Source data
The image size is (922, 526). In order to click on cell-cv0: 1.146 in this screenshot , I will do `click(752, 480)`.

--

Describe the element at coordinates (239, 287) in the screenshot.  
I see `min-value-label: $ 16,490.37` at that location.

--

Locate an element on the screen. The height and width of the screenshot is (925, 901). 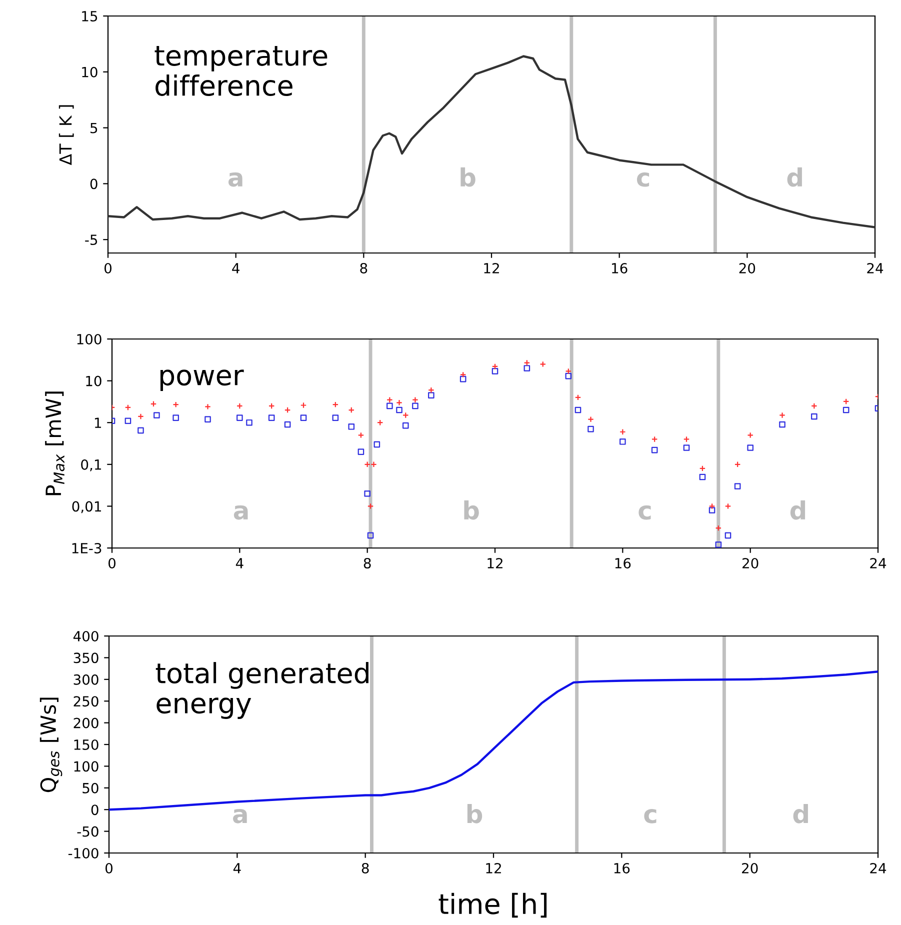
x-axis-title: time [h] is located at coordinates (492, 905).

What is expected
Repeat the listing lines word for word, starting at the line that contains "Describe the element" and ending at the line that contains "at that location.".

Solution
Describe the element at coordinates (239, 287) in the screenshot.  
I see `min-value-label: $ 16,490.37` at that location.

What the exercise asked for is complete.